> **EXTRAIT**:
.....

La petite commune de Zehnacker, située à une trentaine de kilomètres au nord-ouest de Strasbourg, traverse une véritable crise liée à son église emblématique. Depuis 1852, un mur sépare l’édifice en deux, une partie dédiée aux catholiques, l’autre aux protestants. Ce mur, témoin d’une coexistence unique dans la région, a fait l’objet de tensions récentes concernant sa préservation ou sa démolition. Les autorités religieuses, après un changement de direction, ont décidé de maintenir ce symbole de séparation, provoquant l’indignation du maire et de nombreux habitants.
Comme le précise France 3 Régions Est, les travaux de rénovation de l’église, initialement prévus pour enlever ce mur, ont été stoppés en raison d’une nouvelle directive des représentants religieux locaux. Ce changement de cap fait suite à l’arrivée d’un nouvel archevêque, Monseigneur Pascal Delannoy, et d’une nouvelle présidente de l’Union des Églises Protestantes d’Alsace et de Lorraine, Isabelle Gerber, qui ont tous deux exprimé leur volonté de maintenir cette séparation.
Leur argument repose sur la spécificité historique de cet ensemble patrimonial unique, où deux confessions cohabitent sous un même toit, mais sans partager les mêmes espaces.

.....

> **DONNÉES FOURNIES**:
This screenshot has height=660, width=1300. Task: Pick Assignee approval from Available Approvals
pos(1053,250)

.....

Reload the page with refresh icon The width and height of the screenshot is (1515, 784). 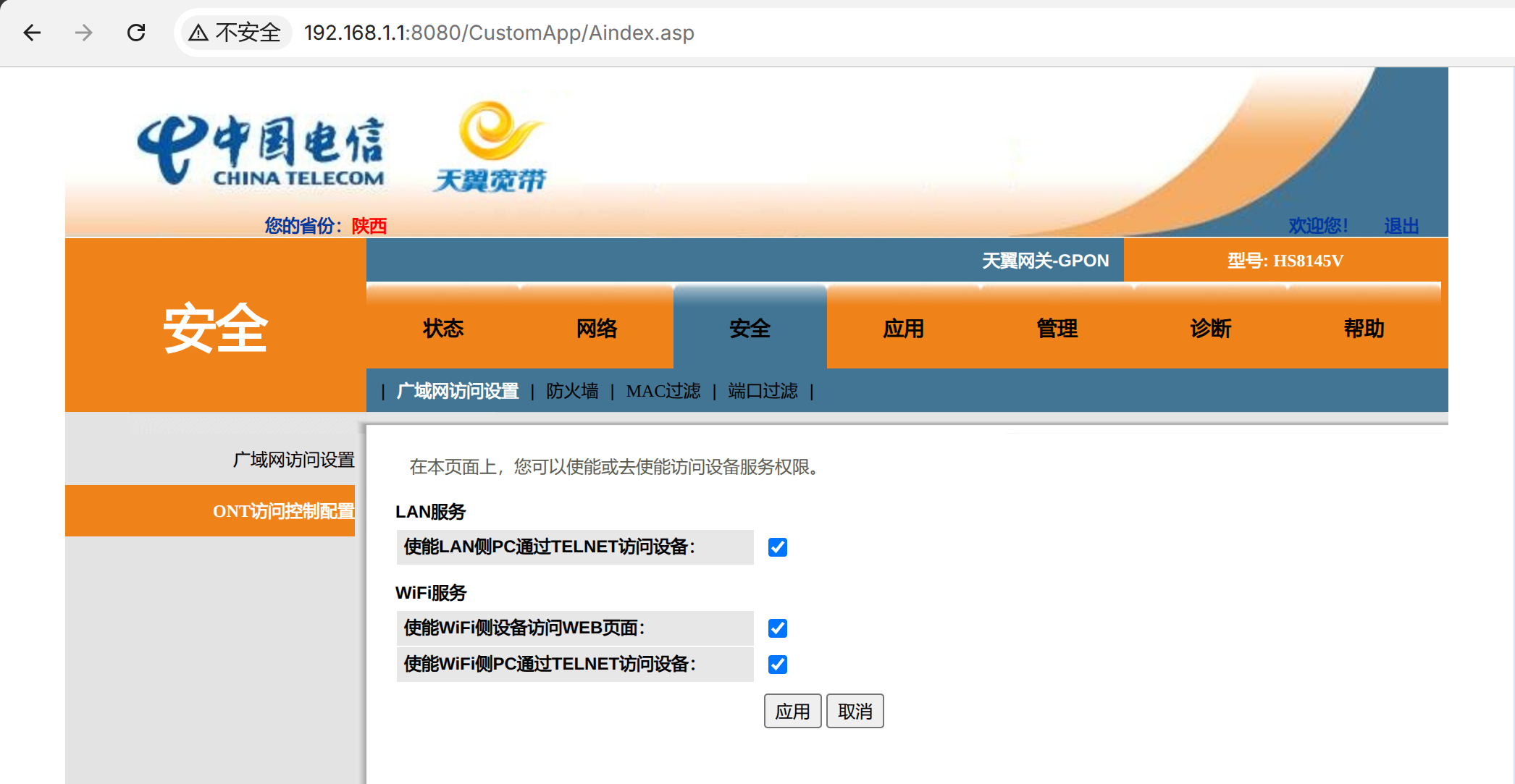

.....

> **CONSIGNE**:
Selon l'extrait sur l'église de Zehnacker, pourquoi les travaux prévus pour enlever le mur ont-ils été stoppés, et sur quel argument repose ce choix ? Répondez en une à trois phrases.

> **CORRIGÉ**:
Les travaux ont été stoppés à cause d'une nouvelle directive des représentants religieux locaux. Cette directive fait suite à l'arrivée de Monseigneur Pascal Delannoy, nouvel archevêque, et d'Isabelle Gerber, nouvelle présidente de l'Union des Églises Protestantes d'Alsace et de Lorraine, tous deux favorables au maintien de la séparation. Leur argument repose sur la spécificité historique de cet ensemble patrimonial unique, où deux confessions cohabitent sous un même toit sans partager les mêmes espaces.